Find the points on the curve x² + y² – 2x – 3= 0 at whichthe tangents are parallel to x-axis.

Solution

Let P ( x, y ) be any point on the given curve x² + y² - 2 x - 3 = 0.

Tangent to the curve at the point (x, y ) is given by $\frac{dy}{dx}$ .

Differentiating the equation of the cueve w.r.t. x we get

$2 x + 2 y \frac{dy}{dx} - 2 = 0 \Rightarrow \frac{dy}{dx} = \frac{2 - 2 x}{2 y} = \frac{1 - x}{y}$

Let P ( x₁, y₁ ) be the point on the given curve at which the tangents are parallel to the x-axis.

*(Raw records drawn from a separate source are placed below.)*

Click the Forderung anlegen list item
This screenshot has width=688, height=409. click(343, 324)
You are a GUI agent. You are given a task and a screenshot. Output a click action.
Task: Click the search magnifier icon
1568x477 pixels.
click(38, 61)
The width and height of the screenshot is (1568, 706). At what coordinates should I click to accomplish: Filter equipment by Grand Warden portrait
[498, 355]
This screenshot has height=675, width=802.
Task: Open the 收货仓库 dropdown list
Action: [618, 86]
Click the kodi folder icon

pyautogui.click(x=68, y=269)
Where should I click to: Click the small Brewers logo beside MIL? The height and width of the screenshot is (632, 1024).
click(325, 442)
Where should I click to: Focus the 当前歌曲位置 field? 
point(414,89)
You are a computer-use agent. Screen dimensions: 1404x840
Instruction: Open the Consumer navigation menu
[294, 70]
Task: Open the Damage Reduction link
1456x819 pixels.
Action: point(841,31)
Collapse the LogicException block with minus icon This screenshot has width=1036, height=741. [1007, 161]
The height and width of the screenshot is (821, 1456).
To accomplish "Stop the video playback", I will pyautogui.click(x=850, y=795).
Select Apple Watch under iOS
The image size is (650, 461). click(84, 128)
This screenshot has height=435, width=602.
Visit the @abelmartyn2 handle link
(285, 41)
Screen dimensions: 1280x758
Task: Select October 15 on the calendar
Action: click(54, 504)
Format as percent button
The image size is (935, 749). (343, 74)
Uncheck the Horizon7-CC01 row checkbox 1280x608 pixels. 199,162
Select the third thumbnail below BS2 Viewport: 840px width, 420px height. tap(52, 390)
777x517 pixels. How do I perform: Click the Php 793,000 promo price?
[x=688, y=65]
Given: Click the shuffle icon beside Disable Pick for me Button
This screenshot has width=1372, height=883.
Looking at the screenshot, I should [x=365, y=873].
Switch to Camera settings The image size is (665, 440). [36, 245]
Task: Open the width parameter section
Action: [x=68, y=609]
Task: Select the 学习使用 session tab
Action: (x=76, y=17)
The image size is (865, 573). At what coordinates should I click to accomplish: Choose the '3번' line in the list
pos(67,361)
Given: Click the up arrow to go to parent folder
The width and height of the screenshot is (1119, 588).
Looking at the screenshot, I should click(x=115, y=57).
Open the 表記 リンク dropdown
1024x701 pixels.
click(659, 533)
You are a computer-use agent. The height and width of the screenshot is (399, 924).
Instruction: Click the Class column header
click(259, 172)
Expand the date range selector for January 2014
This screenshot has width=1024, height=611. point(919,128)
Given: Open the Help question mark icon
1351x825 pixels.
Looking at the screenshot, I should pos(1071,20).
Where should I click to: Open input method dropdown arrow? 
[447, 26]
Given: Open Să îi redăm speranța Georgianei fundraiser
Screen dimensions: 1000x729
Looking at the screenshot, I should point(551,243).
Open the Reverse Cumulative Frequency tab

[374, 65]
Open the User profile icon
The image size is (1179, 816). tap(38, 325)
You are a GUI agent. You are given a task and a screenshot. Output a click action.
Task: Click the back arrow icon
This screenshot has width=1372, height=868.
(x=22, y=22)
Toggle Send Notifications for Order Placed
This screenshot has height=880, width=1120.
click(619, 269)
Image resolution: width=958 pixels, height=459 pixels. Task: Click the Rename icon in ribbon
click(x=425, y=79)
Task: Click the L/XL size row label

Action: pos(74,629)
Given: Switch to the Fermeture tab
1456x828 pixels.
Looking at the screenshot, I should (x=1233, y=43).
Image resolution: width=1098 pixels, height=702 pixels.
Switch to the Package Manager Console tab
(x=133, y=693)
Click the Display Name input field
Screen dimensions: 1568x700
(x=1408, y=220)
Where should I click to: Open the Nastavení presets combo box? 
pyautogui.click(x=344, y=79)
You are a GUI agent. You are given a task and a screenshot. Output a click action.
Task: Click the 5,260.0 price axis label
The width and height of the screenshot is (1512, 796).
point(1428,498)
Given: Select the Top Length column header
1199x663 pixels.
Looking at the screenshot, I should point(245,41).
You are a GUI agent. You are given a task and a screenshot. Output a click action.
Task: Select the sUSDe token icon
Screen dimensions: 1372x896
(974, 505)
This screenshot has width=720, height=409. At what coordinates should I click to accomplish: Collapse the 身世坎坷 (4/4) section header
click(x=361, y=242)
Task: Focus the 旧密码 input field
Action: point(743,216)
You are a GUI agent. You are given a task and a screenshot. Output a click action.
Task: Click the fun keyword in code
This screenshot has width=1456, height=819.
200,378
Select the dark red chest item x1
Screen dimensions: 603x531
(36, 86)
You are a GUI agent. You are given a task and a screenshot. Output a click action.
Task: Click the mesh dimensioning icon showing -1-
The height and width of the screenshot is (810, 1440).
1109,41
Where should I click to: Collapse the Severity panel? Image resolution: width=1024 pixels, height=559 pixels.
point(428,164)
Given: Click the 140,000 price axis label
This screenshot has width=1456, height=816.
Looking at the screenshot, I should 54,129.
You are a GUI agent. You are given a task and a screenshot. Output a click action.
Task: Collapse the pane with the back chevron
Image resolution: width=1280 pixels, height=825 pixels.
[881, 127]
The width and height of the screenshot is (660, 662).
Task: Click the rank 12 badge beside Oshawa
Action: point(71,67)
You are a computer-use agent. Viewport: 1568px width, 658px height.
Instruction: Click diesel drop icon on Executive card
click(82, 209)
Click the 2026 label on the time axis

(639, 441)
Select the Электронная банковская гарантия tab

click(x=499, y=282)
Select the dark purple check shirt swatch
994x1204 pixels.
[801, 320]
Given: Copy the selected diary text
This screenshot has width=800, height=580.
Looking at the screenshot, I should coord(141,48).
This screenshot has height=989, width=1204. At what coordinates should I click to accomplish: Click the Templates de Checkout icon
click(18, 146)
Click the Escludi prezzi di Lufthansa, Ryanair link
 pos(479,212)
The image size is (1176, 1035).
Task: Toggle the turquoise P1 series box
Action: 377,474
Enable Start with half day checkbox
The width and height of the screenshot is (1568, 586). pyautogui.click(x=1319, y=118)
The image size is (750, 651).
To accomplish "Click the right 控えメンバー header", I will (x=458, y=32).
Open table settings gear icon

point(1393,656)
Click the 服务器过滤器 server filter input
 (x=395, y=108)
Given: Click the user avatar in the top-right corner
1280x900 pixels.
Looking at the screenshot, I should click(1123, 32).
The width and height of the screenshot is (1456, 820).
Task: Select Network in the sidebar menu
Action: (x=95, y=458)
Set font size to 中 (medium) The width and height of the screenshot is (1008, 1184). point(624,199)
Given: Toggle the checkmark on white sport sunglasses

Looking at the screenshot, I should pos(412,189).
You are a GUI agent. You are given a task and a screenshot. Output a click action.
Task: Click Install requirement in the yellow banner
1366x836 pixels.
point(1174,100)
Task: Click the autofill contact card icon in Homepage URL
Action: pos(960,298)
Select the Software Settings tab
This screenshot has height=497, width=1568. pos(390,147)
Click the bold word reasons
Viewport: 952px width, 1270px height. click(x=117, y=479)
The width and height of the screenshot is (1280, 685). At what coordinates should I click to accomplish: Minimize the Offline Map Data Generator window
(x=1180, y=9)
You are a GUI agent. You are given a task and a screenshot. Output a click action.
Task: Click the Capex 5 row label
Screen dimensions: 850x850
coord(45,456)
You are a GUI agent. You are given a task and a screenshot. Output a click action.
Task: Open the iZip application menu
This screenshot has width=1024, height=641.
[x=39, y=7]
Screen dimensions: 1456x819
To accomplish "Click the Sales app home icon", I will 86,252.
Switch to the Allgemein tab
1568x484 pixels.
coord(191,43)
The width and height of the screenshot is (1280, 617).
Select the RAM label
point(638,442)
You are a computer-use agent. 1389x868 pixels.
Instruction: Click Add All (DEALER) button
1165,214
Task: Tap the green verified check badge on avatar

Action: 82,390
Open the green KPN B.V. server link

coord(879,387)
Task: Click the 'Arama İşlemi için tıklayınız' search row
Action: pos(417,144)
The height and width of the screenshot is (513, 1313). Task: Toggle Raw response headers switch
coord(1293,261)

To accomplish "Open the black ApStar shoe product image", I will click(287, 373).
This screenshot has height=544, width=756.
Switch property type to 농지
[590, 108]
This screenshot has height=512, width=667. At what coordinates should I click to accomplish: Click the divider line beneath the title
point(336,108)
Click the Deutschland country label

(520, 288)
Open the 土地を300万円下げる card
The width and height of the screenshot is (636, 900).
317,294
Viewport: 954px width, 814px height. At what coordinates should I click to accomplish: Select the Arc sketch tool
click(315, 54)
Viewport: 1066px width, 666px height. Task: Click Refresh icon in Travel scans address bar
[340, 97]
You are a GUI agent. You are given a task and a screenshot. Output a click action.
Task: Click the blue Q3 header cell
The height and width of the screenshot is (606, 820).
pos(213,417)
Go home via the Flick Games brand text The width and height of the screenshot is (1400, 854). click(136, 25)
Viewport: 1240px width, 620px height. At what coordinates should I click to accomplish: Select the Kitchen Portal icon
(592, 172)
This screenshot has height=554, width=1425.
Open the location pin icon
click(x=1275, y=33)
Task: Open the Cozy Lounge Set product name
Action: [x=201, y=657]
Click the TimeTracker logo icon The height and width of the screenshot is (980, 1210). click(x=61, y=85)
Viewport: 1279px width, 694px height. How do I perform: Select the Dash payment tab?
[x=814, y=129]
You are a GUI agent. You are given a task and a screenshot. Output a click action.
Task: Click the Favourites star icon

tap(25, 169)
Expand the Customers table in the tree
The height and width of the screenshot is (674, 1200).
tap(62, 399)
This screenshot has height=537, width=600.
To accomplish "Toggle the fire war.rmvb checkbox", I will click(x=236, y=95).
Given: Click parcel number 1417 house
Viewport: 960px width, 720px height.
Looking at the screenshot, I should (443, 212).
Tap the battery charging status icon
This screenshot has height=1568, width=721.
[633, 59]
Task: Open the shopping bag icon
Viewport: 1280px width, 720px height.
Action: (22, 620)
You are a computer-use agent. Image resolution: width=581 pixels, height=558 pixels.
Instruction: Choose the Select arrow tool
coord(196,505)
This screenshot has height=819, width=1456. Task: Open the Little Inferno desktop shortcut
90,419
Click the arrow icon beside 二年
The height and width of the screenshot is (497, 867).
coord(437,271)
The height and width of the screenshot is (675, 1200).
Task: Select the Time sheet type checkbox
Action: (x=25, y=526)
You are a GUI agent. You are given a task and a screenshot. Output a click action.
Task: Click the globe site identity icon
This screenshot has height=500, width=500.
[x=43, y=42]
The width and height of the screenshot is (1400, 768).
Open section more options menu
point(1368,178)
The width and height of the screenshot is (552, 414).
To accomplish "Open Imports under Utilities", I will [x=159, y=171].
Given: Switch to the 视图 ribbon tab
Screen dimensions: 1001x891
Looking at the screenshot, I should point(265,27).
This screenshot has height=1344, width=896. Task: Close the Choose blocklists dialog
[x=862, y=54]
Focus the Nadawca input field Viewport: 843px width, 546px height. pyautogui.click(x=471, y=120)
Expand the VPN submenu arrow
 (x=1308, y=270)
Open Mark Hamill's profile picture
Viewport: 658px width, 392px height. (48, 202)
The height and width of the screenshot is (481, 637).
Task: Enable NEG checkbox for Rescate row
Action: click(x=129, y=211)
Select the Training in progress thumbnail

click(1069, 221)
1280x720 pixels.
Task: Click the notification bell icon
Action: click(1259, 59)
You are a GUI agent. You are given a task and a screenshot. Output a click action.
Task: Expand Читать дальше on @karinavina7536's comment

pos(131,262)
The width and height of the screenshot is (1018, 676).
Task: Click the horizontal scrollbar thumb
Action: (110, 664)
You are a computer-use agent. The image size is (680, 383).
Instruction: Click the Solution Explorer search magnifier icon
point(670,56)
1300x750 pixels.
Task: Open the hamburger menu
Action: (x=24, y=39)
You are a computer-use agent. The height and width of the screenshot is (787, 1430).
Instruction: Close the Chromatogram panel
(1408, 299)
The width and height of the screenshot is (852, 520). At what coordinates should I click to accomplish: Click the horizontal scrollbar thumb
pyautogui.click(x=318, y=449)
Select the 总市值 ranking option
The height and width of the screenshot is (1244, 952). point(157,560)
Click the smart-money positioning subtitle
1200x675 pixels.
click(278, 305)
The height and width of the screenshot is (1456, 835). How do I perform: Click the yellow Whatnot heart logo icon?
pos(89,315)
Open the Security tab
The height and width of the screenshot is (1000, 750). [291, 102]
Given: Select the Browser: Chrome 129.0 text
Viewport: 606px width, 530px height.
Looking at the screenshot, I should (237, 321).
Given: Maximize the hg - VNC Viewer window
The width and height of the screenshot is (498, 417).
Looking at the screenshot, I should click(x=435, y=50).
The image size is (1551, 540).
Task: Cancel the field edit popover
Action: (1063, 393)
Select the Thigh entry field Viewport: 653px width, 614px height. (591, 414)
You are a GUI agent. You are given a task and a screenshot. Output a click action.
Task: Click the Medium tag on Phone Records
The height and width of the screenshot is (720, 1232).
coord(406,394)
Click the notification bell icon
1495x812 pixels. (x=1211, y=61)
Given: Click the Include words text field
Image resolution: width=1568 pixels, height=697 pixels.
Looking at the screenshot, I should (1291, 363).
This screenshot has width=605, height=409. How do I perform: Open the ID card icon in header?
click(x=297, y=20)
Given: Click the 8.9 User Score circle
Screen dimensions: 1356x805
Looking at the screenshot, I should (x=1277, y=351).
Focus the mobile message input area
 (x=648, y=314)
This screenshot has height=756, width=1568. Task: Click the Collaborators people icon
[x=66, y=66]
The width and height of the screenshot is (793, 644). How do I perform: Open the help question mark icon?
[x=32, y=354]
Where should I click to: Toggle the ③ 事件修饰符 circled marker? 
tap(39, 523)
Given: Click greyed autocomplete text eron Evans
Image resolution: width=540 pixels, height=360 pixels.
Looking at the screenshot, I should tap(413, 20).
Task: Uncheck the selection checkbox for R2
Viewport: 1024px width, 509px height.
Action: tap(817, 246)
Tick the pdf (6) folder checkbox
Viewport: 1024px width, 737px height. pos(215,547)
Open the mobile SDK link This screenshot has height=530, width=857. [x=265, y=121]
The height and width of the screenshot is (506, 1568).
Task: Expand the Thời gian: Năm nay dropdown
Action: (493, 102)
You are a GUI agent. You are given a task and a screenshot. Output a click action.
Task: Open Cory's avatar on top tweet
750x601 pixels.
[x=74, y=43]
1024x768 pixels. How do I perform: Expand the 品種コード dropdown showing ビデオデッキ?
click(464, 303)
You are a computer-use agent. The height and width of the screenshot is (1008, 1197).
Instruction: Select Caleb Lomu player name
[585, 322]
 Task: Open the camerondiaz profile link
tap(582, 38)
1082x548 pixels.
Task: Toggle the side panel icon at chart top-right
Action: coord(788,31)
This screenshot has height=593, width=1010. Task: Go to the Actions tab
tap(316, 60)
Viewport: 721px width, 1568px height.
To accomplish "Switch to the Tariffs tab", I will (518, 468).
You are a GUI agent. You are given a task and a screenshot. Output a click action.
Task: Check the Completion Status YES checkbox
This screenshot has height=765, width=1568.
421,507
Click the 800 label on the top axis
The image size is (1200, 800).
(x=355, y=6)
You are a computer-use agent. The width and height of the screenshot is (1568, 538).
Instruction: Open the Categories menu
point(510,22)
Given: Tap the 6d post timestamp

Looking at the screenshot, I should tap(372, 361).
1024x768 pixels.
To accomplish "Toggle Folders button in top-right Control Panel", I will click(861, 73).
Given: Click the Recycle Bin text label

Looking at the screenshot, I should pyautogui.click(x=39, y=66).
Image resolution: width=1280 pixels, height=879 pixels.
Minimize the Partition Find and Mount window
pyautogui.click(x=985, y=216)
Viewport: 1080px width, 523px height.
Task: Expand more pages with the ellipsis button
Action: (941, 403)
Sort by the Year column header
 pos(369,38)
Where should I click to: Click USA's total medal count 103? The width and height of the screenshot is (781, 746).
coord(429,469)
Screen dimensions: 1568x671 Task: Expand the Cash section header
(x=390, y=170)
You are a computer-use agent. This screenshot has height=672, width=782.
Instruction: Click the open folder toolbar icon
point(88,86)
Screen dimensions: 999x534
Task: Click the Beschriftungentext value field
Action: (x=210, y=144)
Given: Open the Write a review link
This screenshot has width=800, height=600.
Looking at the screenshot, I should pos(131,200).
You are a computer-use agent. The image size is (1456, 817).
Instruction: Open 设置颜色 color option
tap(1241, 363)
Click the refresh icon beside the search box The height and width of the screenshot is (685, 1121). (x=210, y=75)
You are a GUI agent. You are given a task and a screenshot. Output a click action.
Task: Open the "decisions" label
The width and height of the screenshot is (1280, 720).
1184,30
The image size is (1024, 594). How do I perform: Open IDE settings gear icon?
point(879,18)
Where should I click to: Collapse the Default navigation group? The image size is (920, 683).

$∴ {\frac{dy}{dx}}_{(x_{1}, y_{1})} = 0 \Rightarrow \frac{1 - x_{1}}{y_{1}} = 0 \Rightarrow 1 - x_{1} = 0 \Rightarrow x_{1} = 1$

To get the value of y₁ just substitute x₁ = 1 in the equation x² + y² - 2 x - 3 = 0, we get

( 1 )² + ( y₁ )² - 2 x 1 - 3 = 0

$\Rightarrow {(y_{1})}^{2} - 4 = 0 \Rightarrow {(y_{1})}^{2} = 4 \Rightarrow y_{1} = \pm 2$

So, the points on the given curve at which the tangents are parallel to the x-axis are ( 1, 2 ) and ( 1, - 2 ).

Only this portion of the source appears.